Supplied text -
##############################

Fauci Says He's Always Been 'Honest' as COVID Origins Questions Raised

Anthony Fauci has insisted he has always been honest throughout his career after he was accused by lawmakers of engaging in a "cover-up" in light of fresh intelligence disclosures concerning the origins of the COVID-19 pandemic.

The former chief medical advisor to the president, who was regularly the face of the government's response to coronavirus, has been repeatedly accused of attempting to obfuscate indirect United States funding of the Wuhan Institute of Virology, and previously testified that America had never financed research to enhance viruses in a lab.

It comes as two U.S. intelligence agencies have said they believe COVID-19 was the result of a mishap in a Chinese lab, rather than the virus crossing the species barrier from an infected animal. The revelations have reignited scrutiny of the government's handling of the pandemic.

##############################

Records supplied -
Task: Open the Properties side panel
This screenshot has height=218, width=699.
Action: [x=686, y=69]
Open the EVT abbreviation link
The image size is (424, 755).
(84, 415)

##############################

Exercise goal - Condense the paragraph of the Fauci article that begins "The former chief medical advisor" into a short bulleted list that keeps its main facts. The records aren't needed for any task.

Task solution -
- Fauci is the former chief medical advisor to the president and was often the face of the government's coronavirus response.
- He has been repeatedly accused of trying to obscure indirect U.S. funding of the Wuhan Institute of Virology.
- He previously testified that America had never financed research to enhance viruses in a lab.